Additionally, AI, while an eventual tailwind, has not yet been fully monetized in any way, shape or form. That process is going to take time. Take Oracle (ORCL) — the SaaS heavyweight has no shortage of demand for its AI services, but can’t get enough Nvidia (NVDA) chips to train and deploy those services.

The story is far from Oracle’s alone. Alphabet, Microsoft and Amazon all do business with Nvidia.
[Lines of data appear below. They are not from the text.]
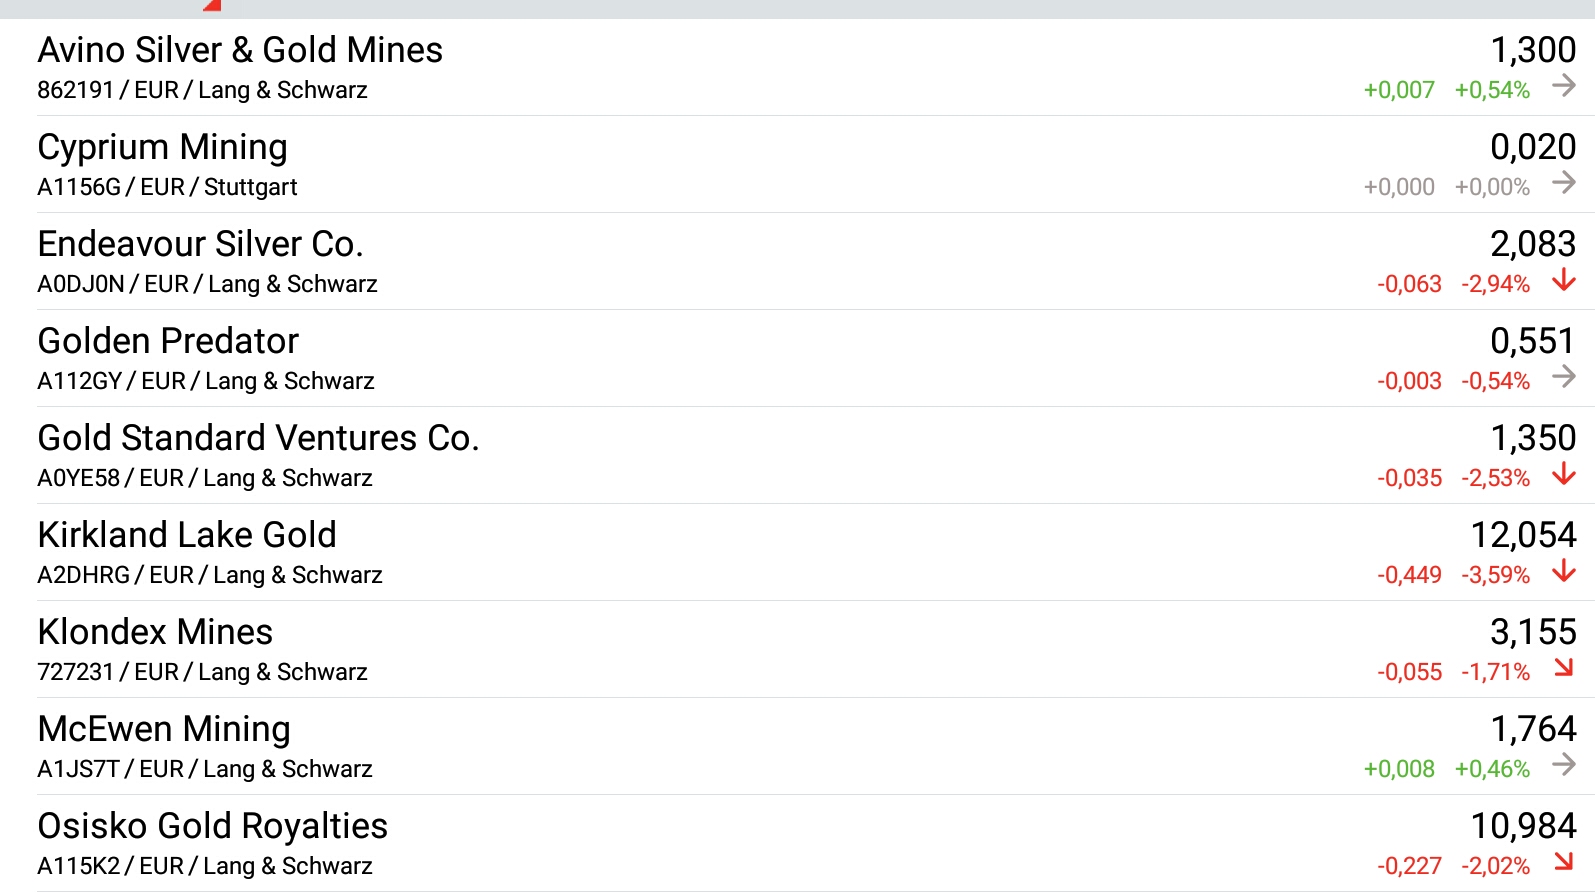Click Cyprium Mining's A1156G Stuttgart subtitle
The width and height of the screenshot is (1595, 893).
point(167,187)
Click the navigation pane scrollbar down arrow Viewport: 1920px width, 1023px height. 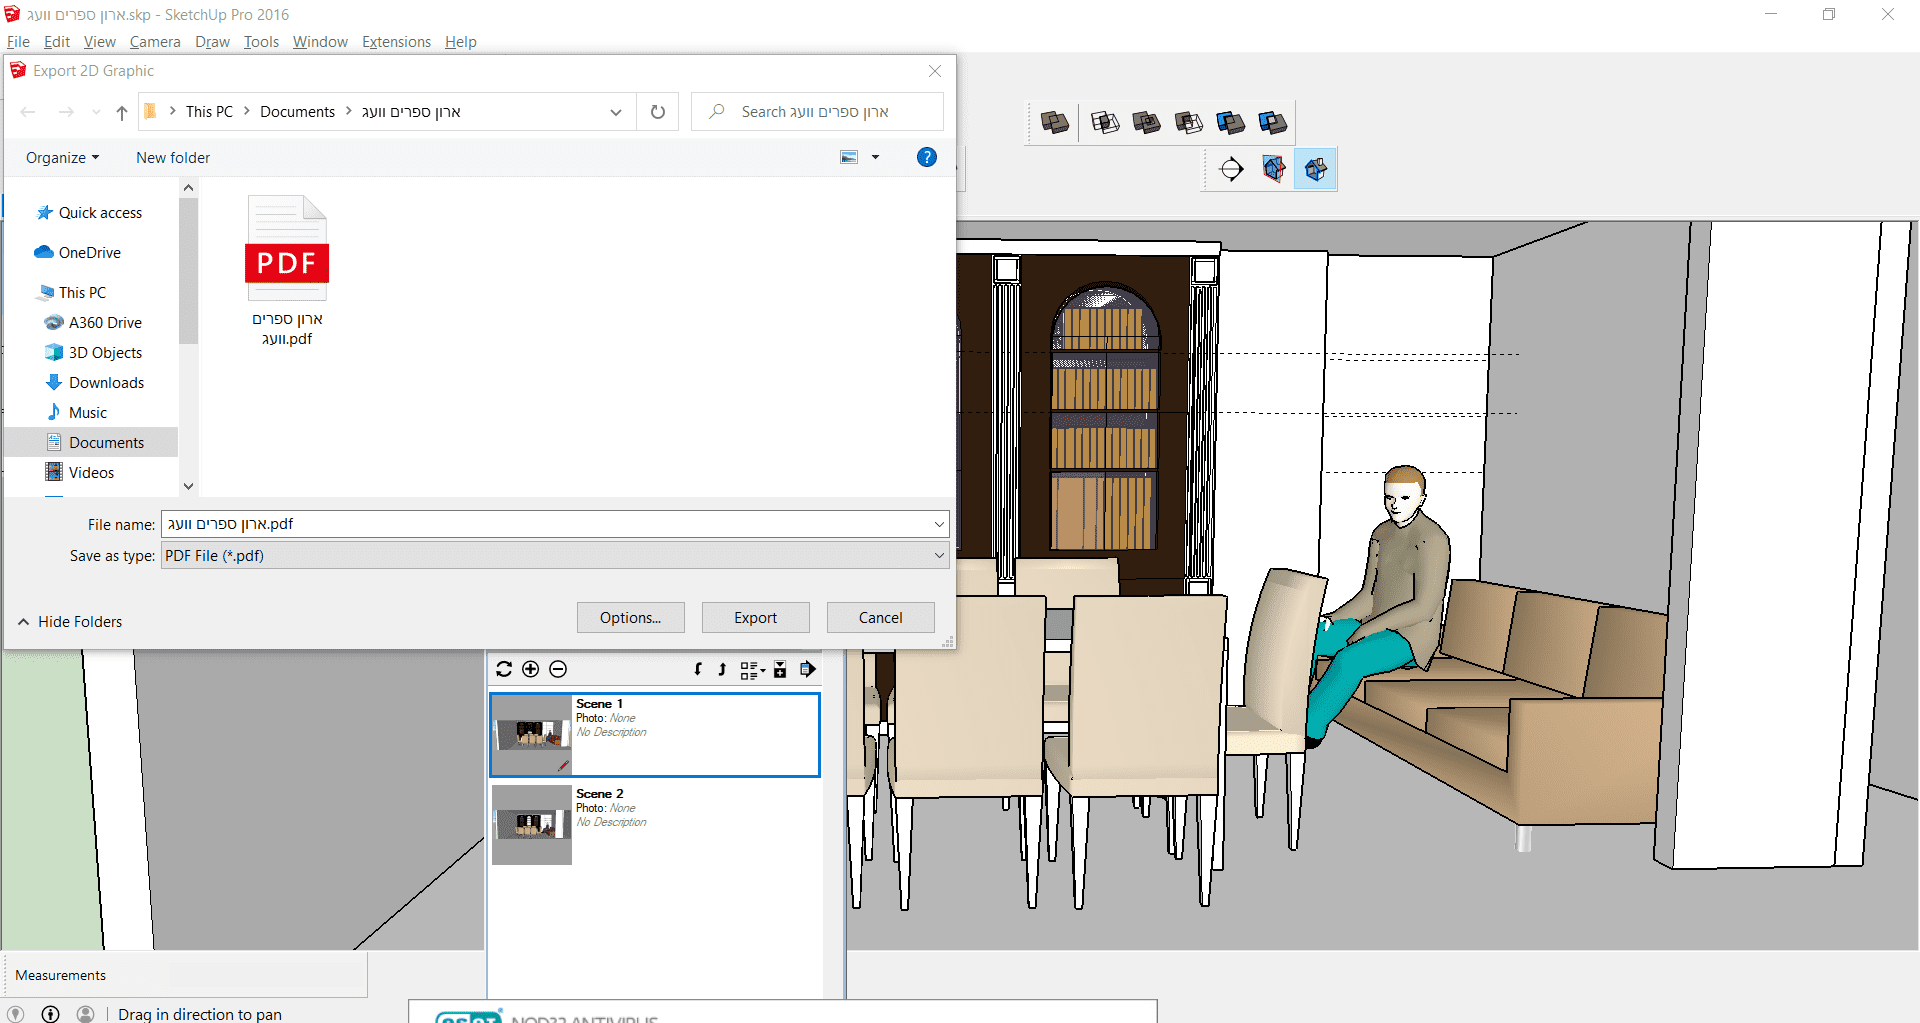(188, 486)
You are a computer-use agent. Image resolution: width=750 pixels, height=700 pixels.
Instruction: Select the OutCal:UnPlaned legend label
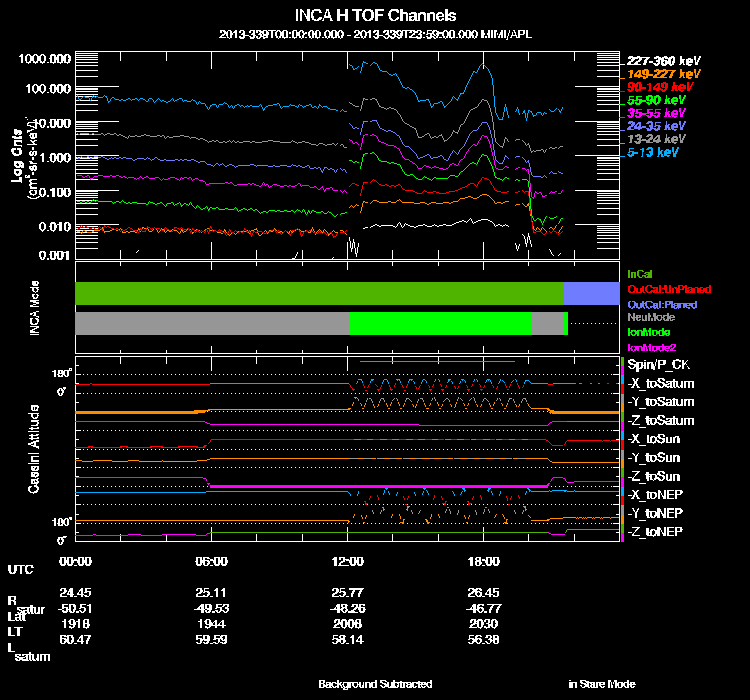tap(662, 288)
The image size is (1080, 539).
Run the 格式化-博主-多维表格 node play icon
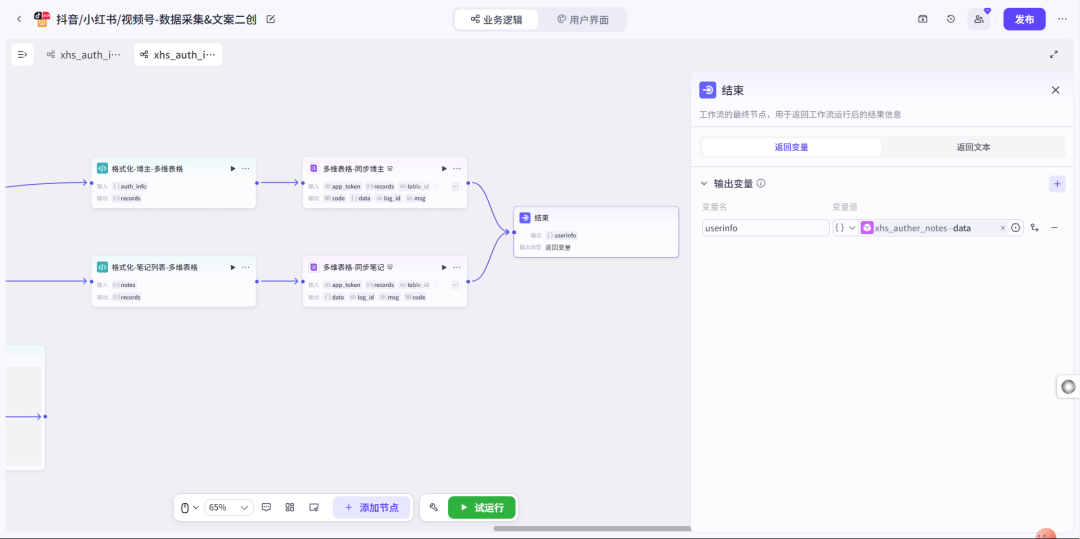coord(233,169)
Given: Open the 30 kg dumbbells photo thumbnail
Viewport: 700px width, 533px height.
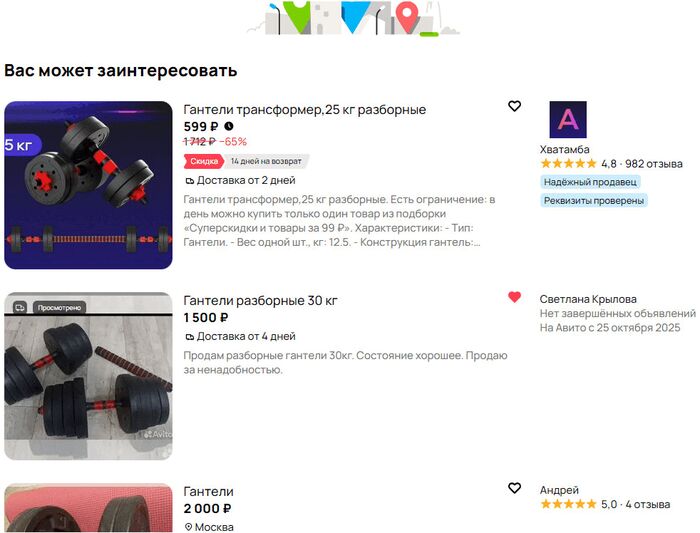Looking at the screenshot, I should pos(88,376).
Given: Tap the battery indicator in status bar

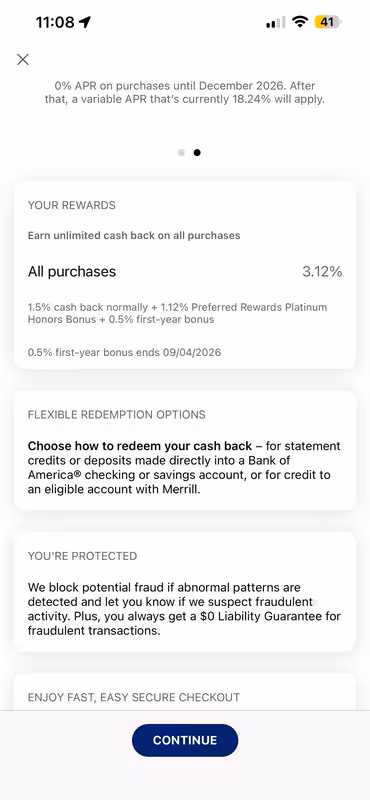Looking at the screenshot, I should (x=329, y=22).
The e-commerce giant’s CEO Andy Jassy said on its earnings call that the company is looking for ways its cloud service AWS can further monetize its services.

For investors, it depends if you’re taking the long-term view or the nearer-term view.

“Long-term Investors shouldn’t pay much attention to these kinds of moves,” GraniteShares CEO and founder Will Rhind told Yahoo Finance. “Interest rates are most likely at the top of the cycle, and the economy is still in pretty good shape.”

However, in times like these, “it is important for investors to be exposed to quality companies in the market, that are demonstrating growth and sustainability in earnings,” said Rhind.

For those looking at the near to medium term, try to stave off instincts to follow the herd blindly.

“When you have a stock like Google go down 10%, it sets off a vicious deleveraging cycle where investors are forced to sell companies they have high conviction in to cover margin calls,” Spear Invest founder and CIO Ivana Delevska told Yahoo Finance.

But not all moves are equal; quality companies like Google may be lumped in with the fire sales, but it doesn’t mean there are issues with its fundamentals.

Historically, Nasdaq corrections have been tied to some key moments, from the bursting of the dot-com bubble in 2000 to the onset of the COVID-19 pandemic.

“There’s a reason why we prefer broad market rallies to narrow ones. In the latter case, the market suffers unless the money rotates from the leaders to the laggards,” said Sosnick. “When the money flows out of the leaders and out of the market entirely, then that is a problem. That’s some of what we saw this week.”